Chaque entreprise sous-traitante intervenant sur le chantier reste responsable de la sécurité de ses propres employés. Elles doivent appliquer strictement le plan d’exécution, réaliser leurs analyses de risques spécifiques et former leurs équipes en conséquence.
Enfin, un rôle majeur incombe aux ouvriers eux-mêmes qui doivent adopter un comportement prudent et responsable en suivant scrupuleusement les procédures, en portant les EPI requis et en signalant tout danger potentiel à leur hiérarchie.
Sanctions encourues
En cas de manquement aux obligations de sécurité, le Code du Travail sénégalais prévoit de lourdes sanctions à l’encontre des employeurs et des travailleurs :
- Amendes pouvant aller jusqu’à 1 million de francs CFA en cas de violation des règles de sécurité (art. 279)

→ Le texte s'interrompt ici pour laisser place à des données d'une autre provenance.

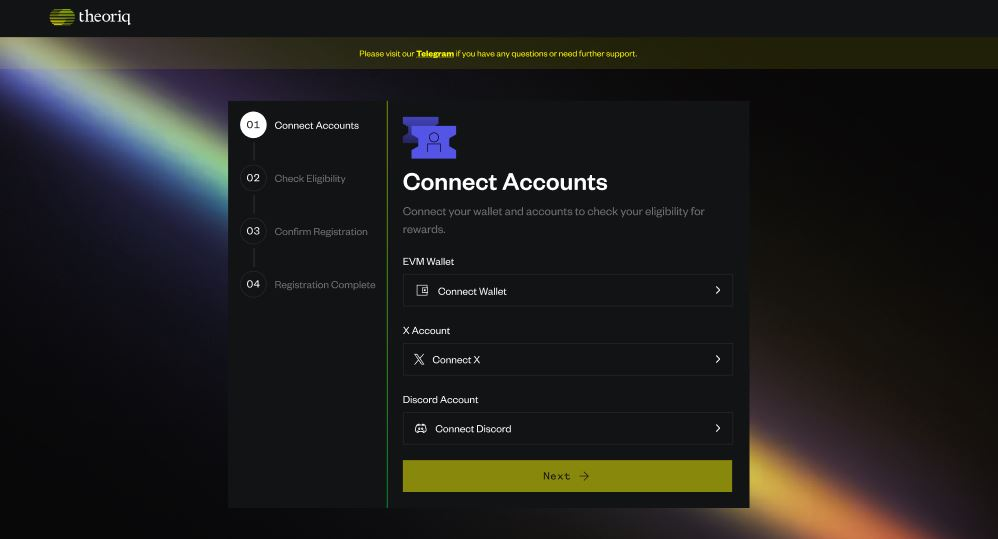Screen dimensions: 998x539
Task: Expand the Connect Discord chevron
Action: point(717,428)
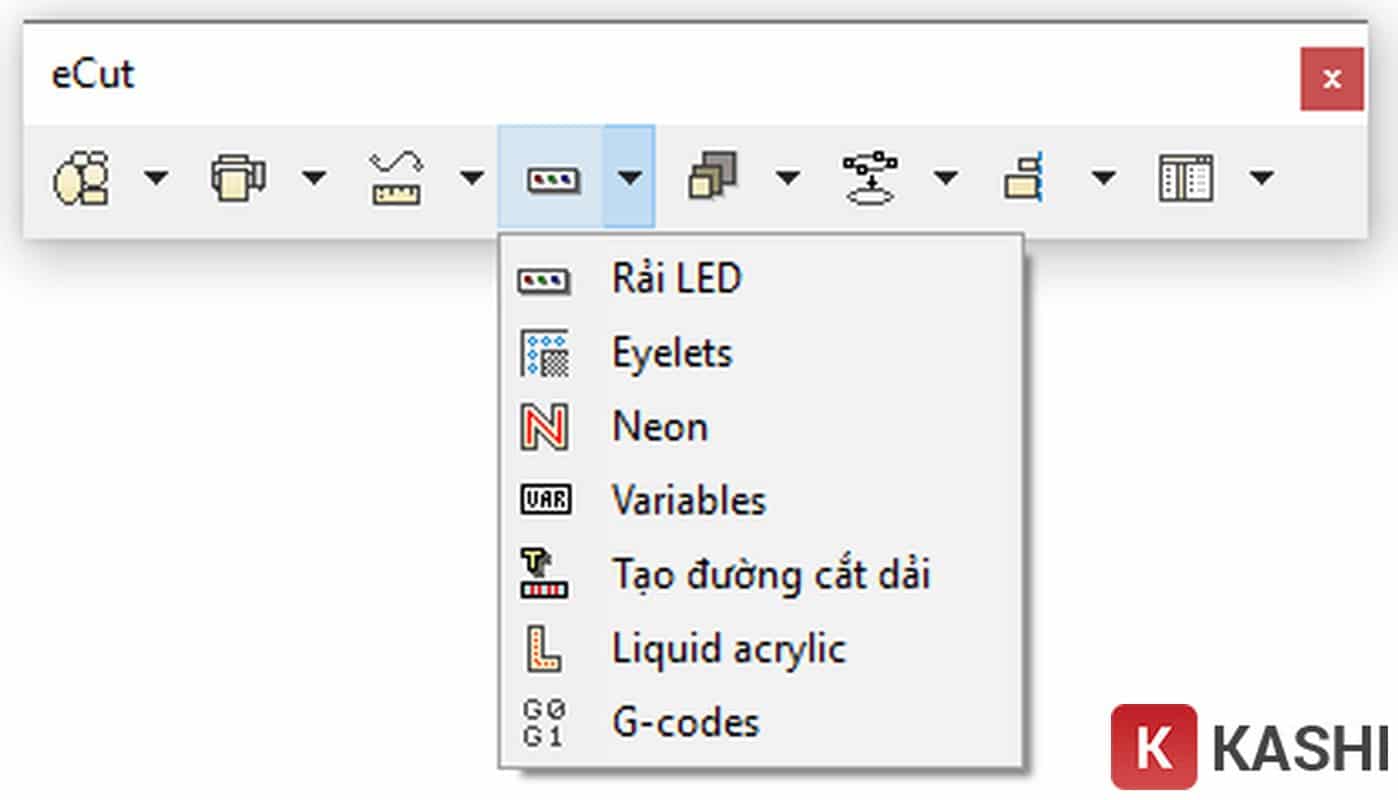The width and height of the screenshot is (1398, 800).
Task: Select the Liquid acrylic menu item
Action: pos(729,649)
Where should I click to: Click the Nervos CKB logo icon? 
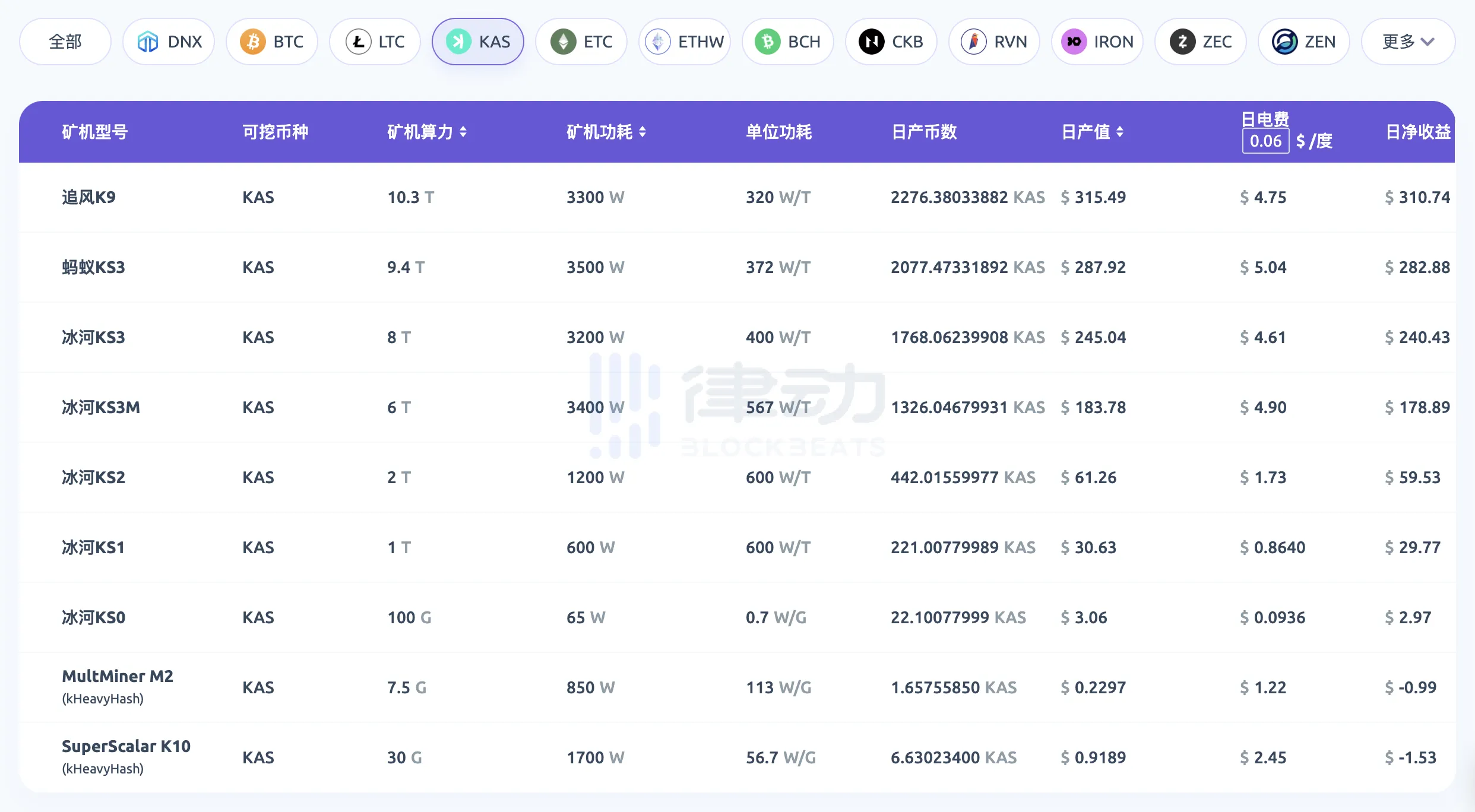[871, 42]
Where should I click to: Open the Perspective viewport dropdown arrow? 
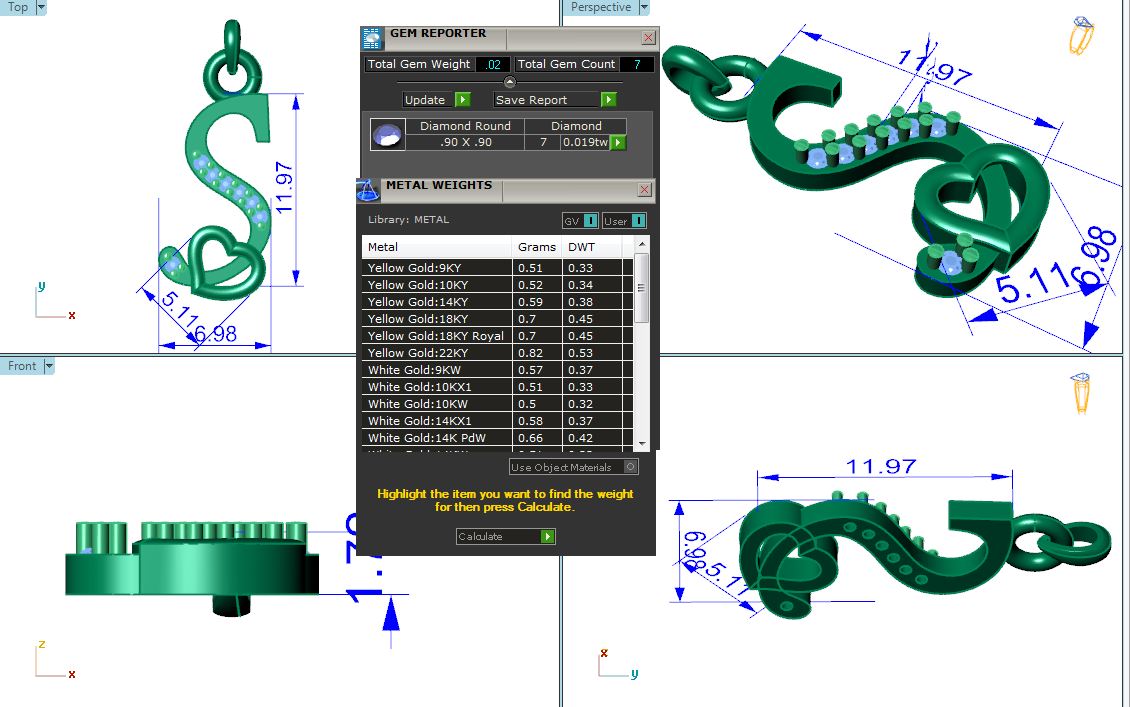pos(644,7)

- Peines de prison de 3 mois à 2 ans pour mise en danger délibérée (art. 280)
- Responsabilité pénale en cas d’accident grave ou mortel (art. 282)
- Fermeture temporaire ou définitive du chantier (art. 291)
De plus, les organismes de prévention comme l’Inspection du Travail et la Caisse de Sécurité Sociale peuvent dresser des mises en demeure, appliquer des majorations de cotisations voire des pénalités financières.
Les coûts humains, juridiques et financiers d’un accident sont donc extrêmement lourds. Investir dans la sécurité dès la conception des projets est un impératif aussi bien éthique qu’économique pour les entreprises de construction sénégalaises.